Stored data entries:
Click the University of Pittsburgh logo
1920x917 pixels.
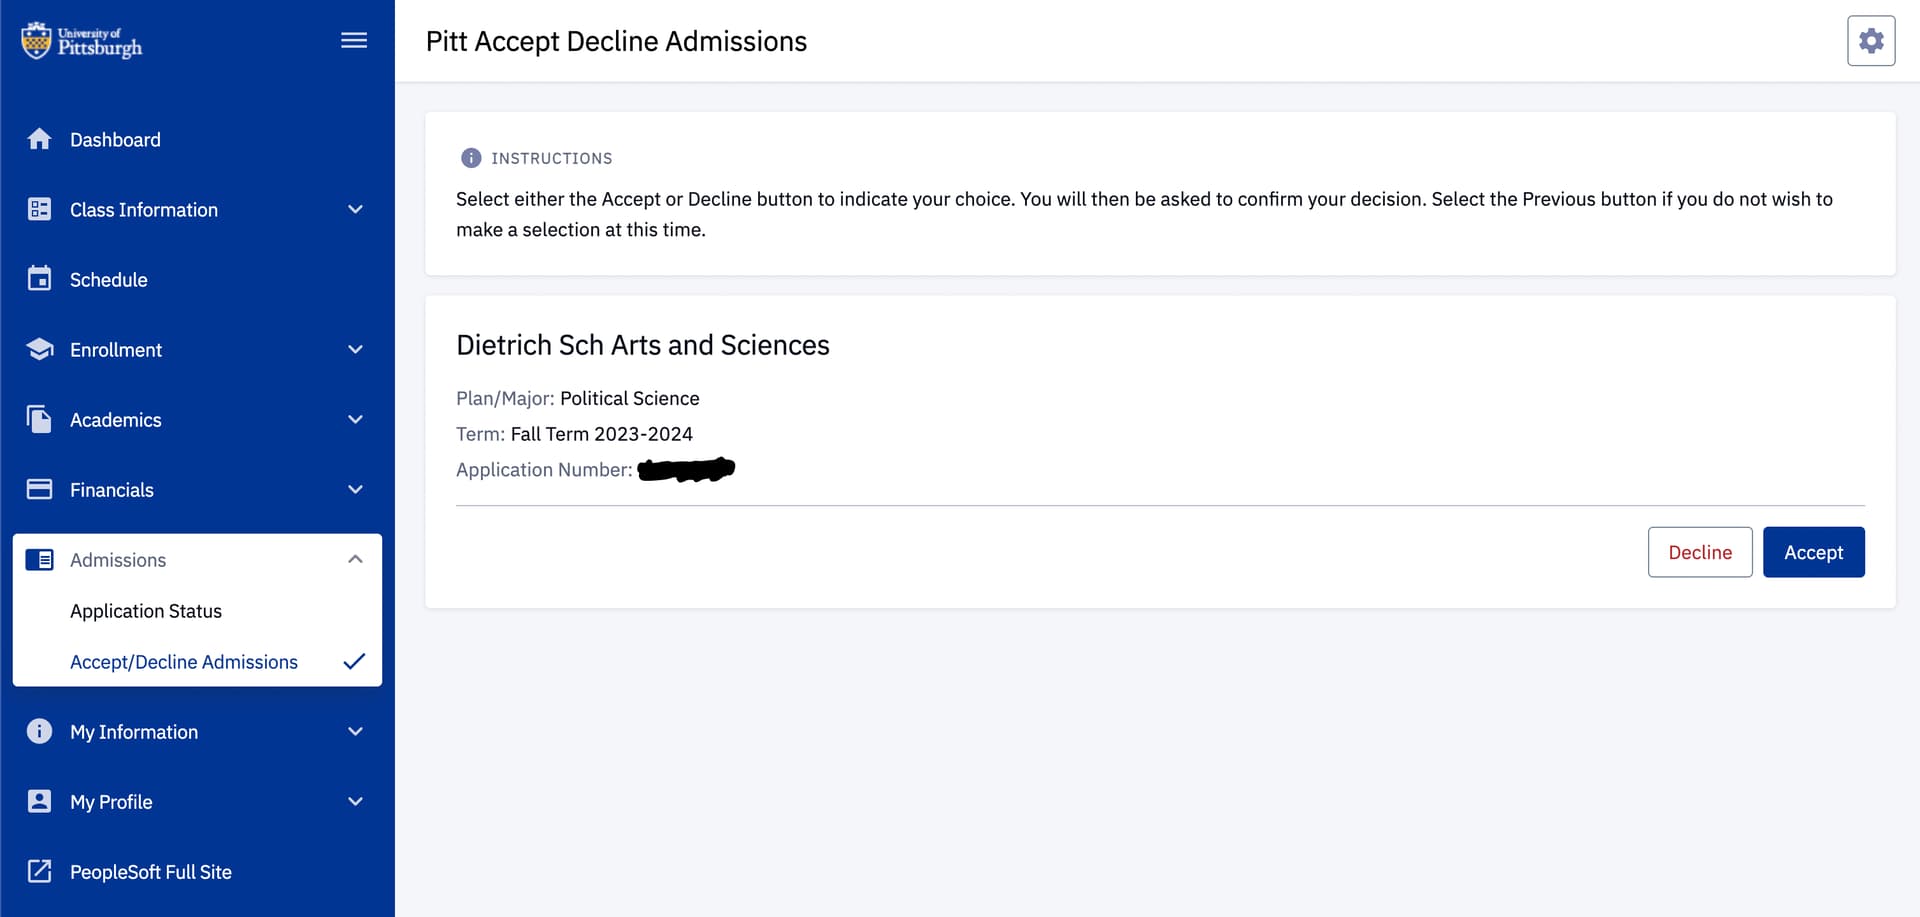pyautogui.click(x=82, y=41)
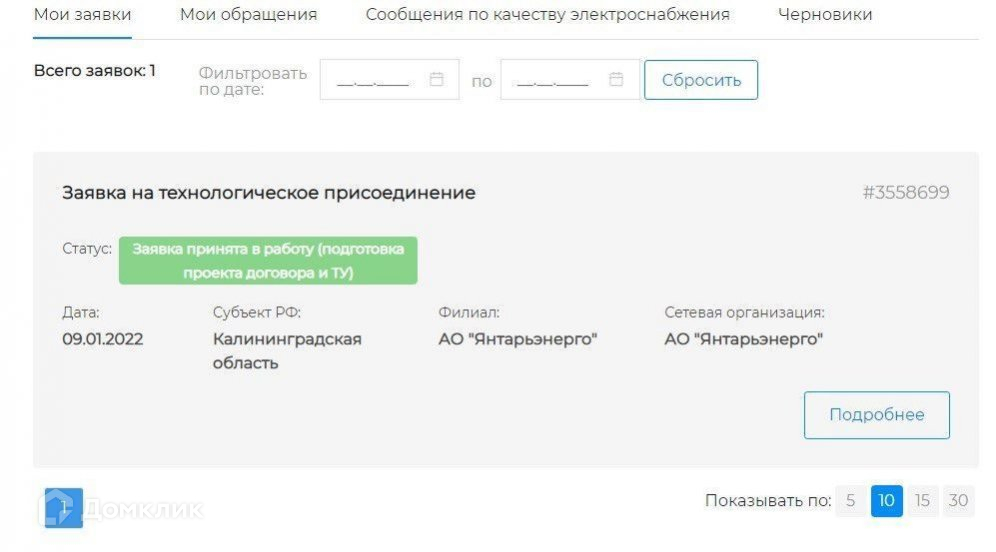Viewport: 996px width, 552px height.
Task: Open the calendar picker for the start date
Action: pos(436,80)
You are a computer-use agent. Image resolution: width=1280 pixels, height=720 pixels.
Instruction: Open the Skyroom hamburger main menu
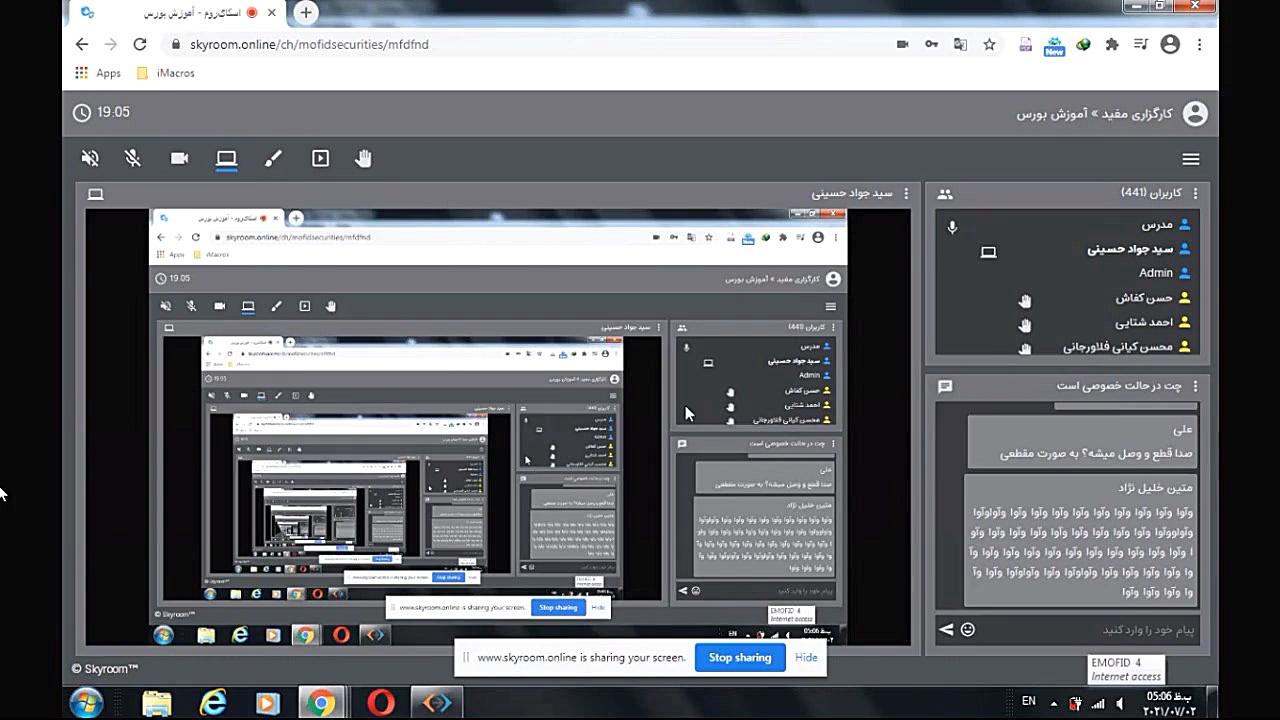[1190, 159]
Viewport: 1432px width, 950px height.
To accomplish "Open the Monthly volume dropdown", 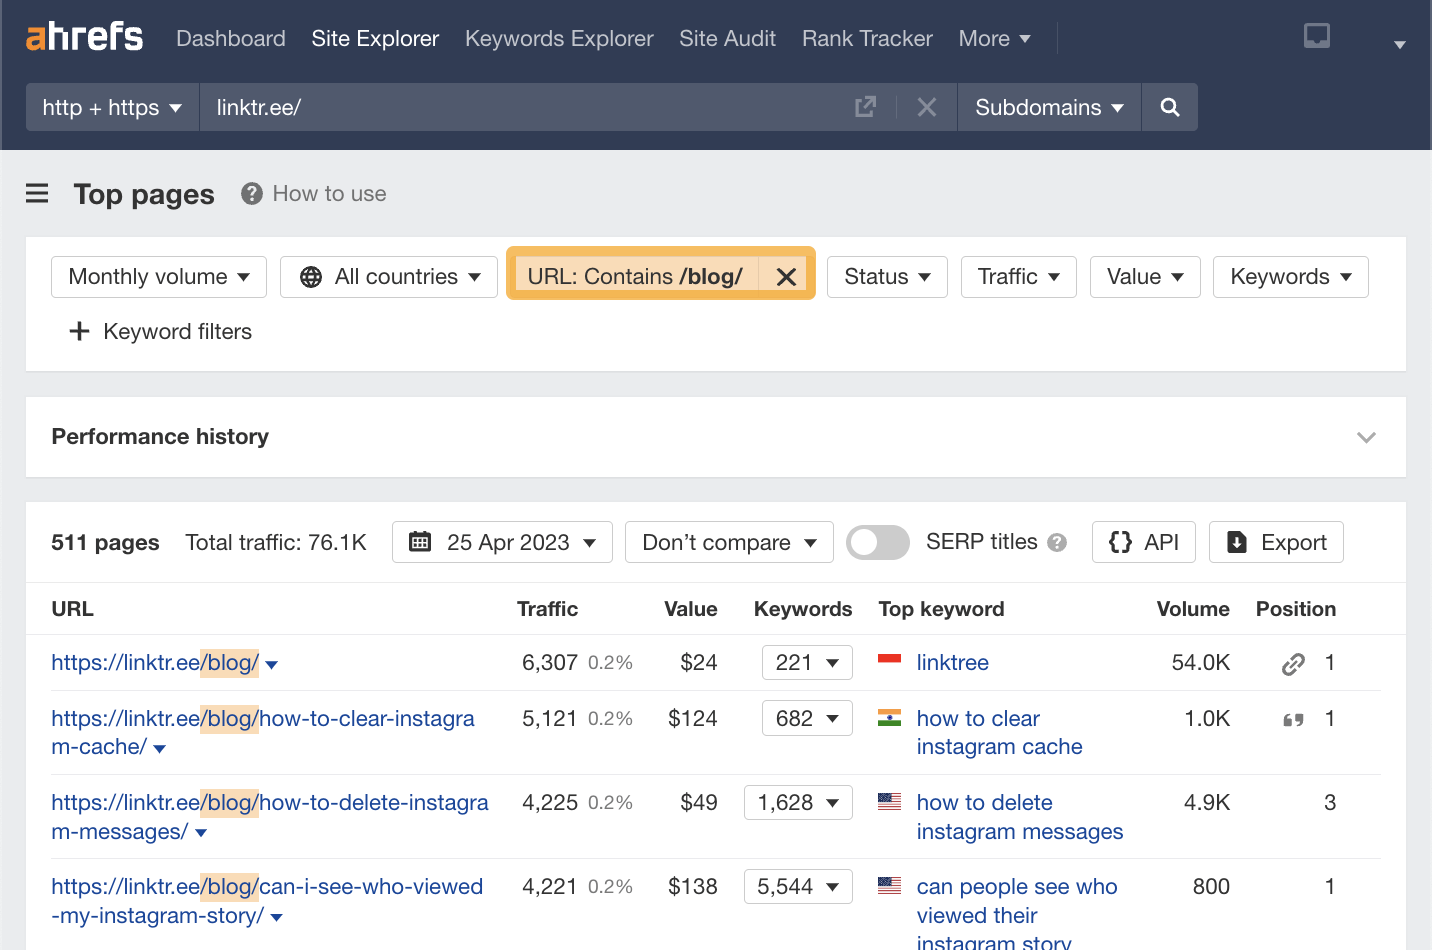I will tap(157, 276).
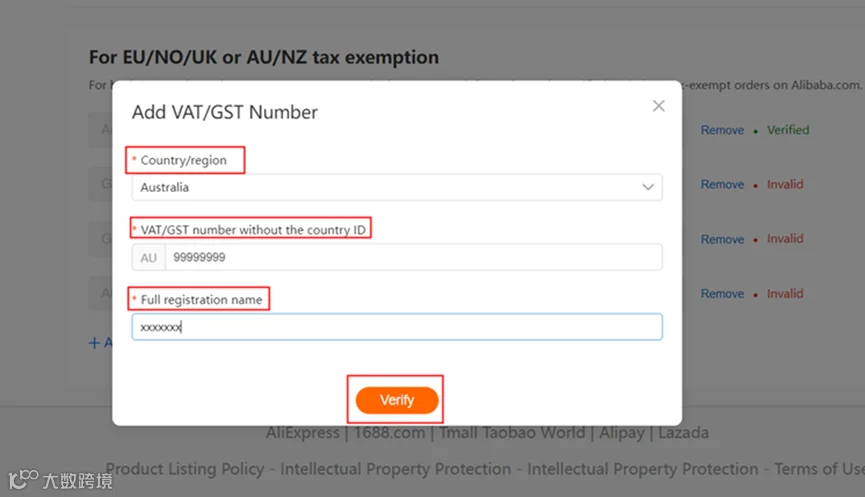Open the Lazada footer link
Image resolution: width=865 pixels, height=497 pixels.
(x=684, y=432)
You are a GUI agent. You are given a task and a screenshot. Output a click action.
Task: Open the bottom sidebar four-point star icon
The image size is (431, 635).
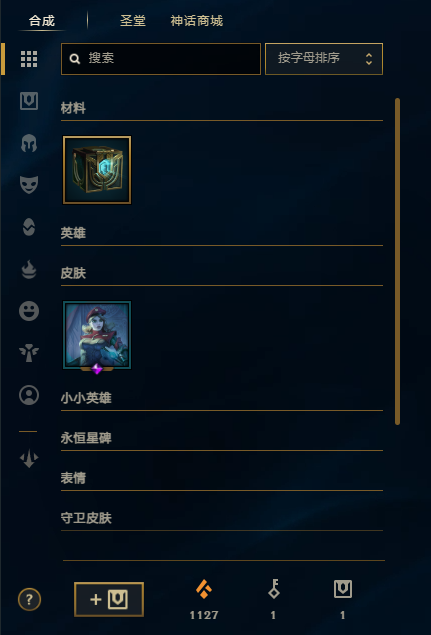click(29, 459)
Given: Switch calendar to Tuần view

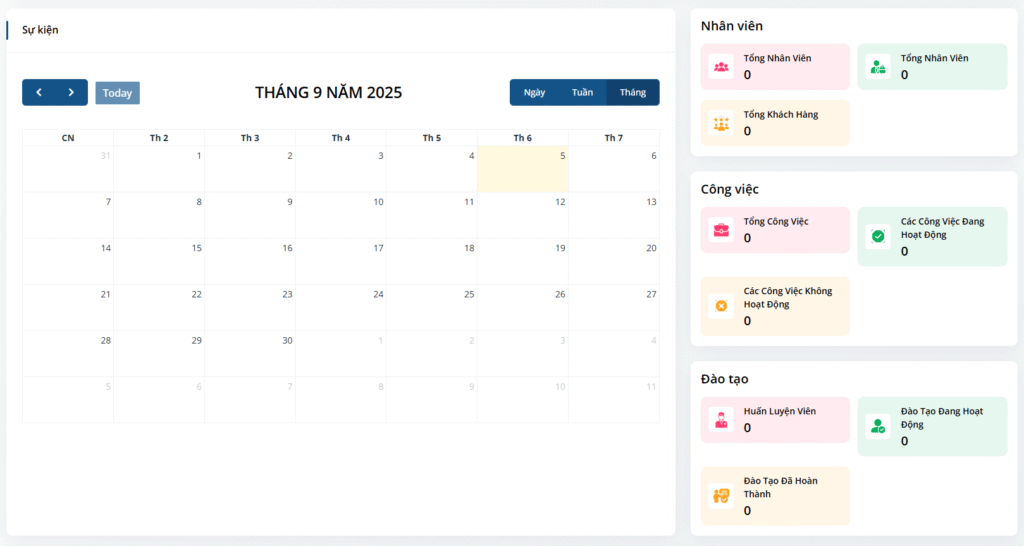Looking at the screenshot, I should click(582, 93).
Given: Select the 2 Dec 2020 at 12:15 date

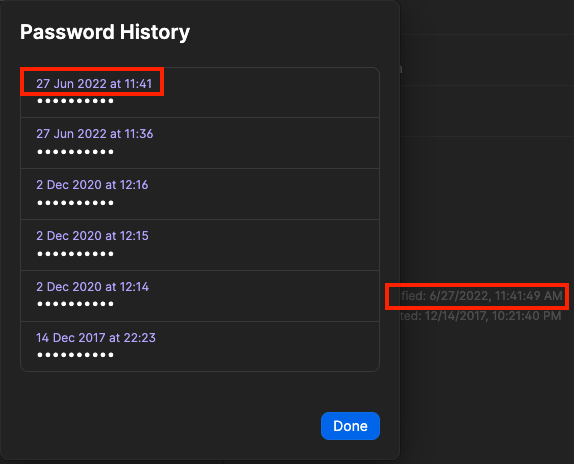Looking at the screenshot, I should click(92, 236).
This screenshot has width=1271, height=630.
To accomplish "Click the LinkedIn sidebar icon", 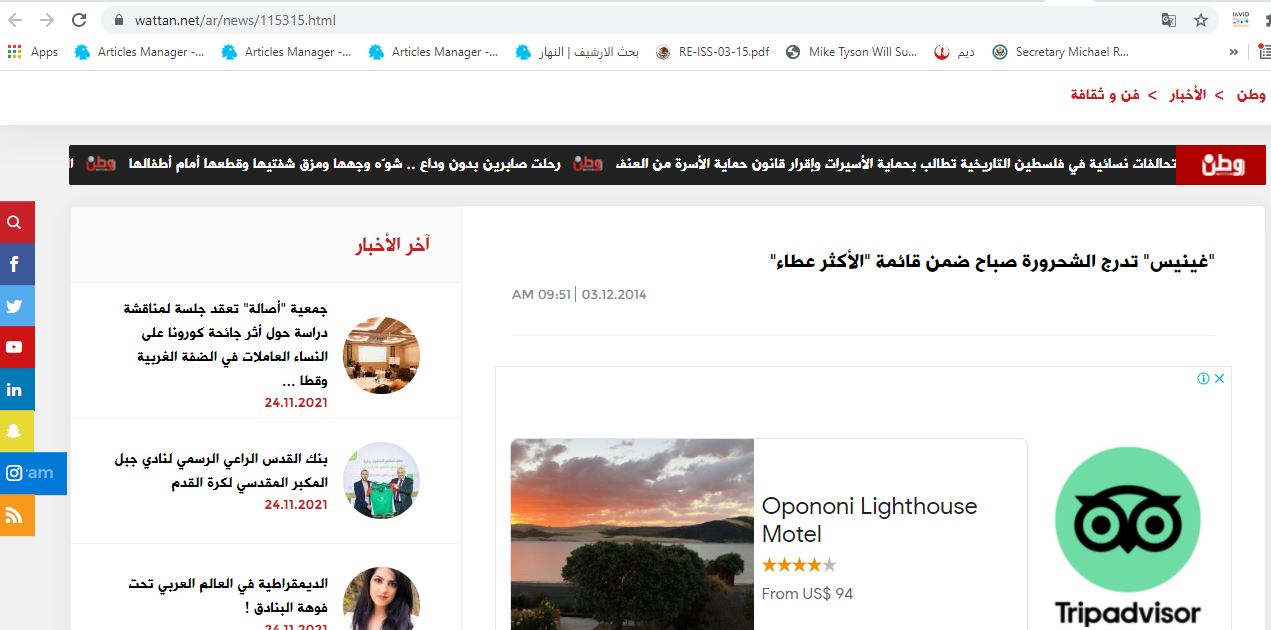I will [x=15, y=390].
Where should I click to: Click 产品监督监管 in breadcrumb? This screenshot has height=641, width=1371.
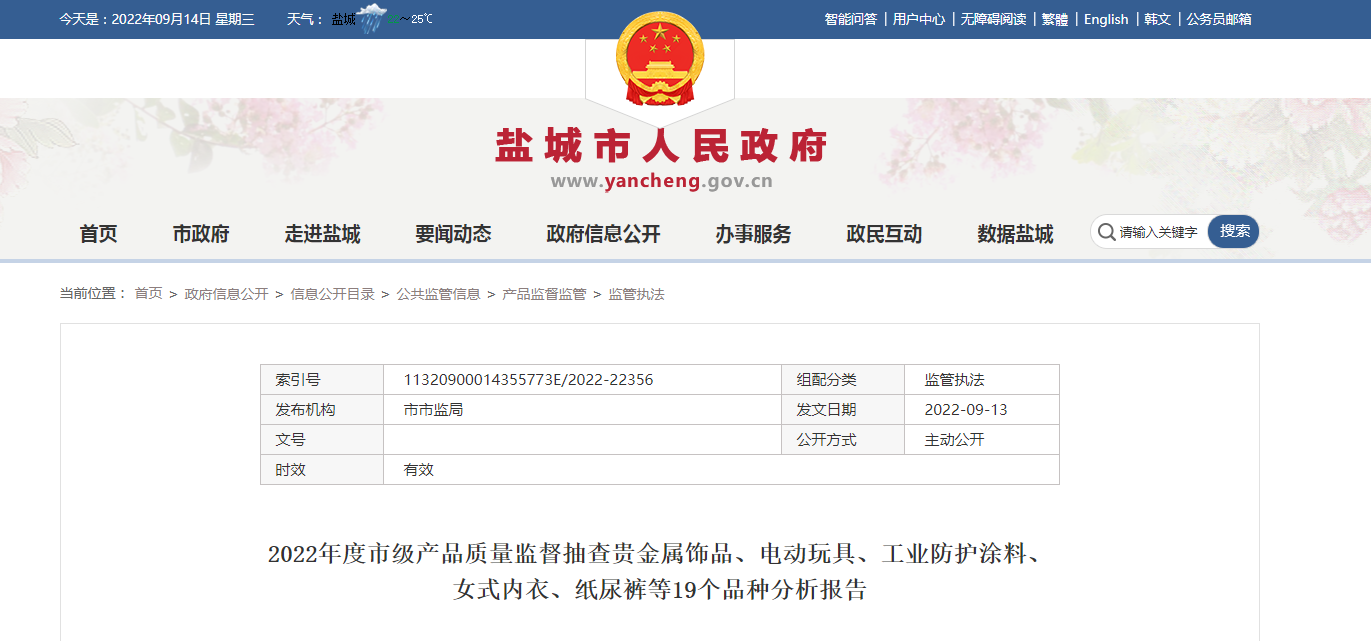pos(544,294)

> **Exercise description**:
Look through the entries above for the word "agent". Copy every line where it shows up.

> **Result below**:
You are a computer-use agent. Image resolution: width=1280 pixels, height=720 pixels.
You are a GUI agent. You are given a task and a screenshot. Output a click action.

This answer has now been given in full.